Agreed Value—Eight-Year Put/Call: (i) Percentage of Iconix SE Asia owned by GBG, multiplied by (ii) 5.5, multiplied by (iii) the greater of the aggregate royalty generated by Iconix SE Asia in respect of the Europe/Turkey Rights, South East Asia Territory Rights and/or Korea Rights (as applicable) for the year ending December 31, 2018 and the year ending December 31, 2021; provided, that the Agreed Value attributable to the Europe/Turkey Rights shall not be less than $7.6 million, plus (iv) in the case of a Full Exercise (i.e., and exercise of all of the Europe/Turkey Rights, South East Asia Territory Rights and Korea Rights), the amount of cash in Iconix SE Asia at such time.

The Company serves as Iconix SE Asia’s administrative manager, responsible for arranging for or providing back-office services including legal maintenance of trademarks (e.g. renewal of trademark registrations) for the brands in respect of the territories included in Iconix SE Asia. Further, Iconix SE Asia has access to general brand marketing materials, prepared and owned by the Company, to refit for use by the joint venture in territories included in Iconix SE Asia. GBG serves as Iconix SE Asia’s local manager, responsible for providing market experience in respect of the applicable territory, managing the joint venture on a day-to-day basis (other than back-office services), identifying potential licensees and assisting the Company in enforcement of license agreements in respect of the applicable territory. The Company receives a monthly fee in connection with the performance of its services as administrative manager in an amount equal to 5% of Iconix SE Asia’s gross revenue collected in prior month. GBG receives a monthly fee in connection with the performance of its services as local manager in an amount equal to 15% of Iconix SE Asia’s gross revenue collected in prior month. In October 2013, and in respect of services that commenced in August 2013 and expired on December 31, 2013, the Company executed a Consultancy Agreement with LF Centennial Limited, an affiliate of Li and Fung Asia Limited, for the provision of brand strategy services in Asia to assist the Company in developing its brands. Pursuant to the Consultancy Agreement, the Company paid LF Centennial Limited four installments of $0.5 million for the provision of such services. The aggregate $2.0 million of consulting costs paid to GBG were a reduction to the cash received in relation to this transaction for the year ended December 31, 2013.

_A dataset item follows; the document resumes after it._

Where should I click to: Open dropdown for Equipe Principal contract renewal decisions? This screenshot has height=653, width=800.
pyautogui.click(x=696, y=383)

The Company determined, in accordance with ASC 810, based on the corporate structure, voting rights and contributions of the Company and GBG, that Iconix SE Asia was a VIE and, as the Company was determined to be the primary beneficiary, was subject to consolidation. The Company had consolidated this joint venture within its consolidated financial statements since inception and up to June 30, 2017.  The liabilities of the VIE were not material and none of the VIE assets were encumbered by any obligation of the VIE or other entity.  See discussion below for the deconsolidation of the joint venture on June 30, 2017.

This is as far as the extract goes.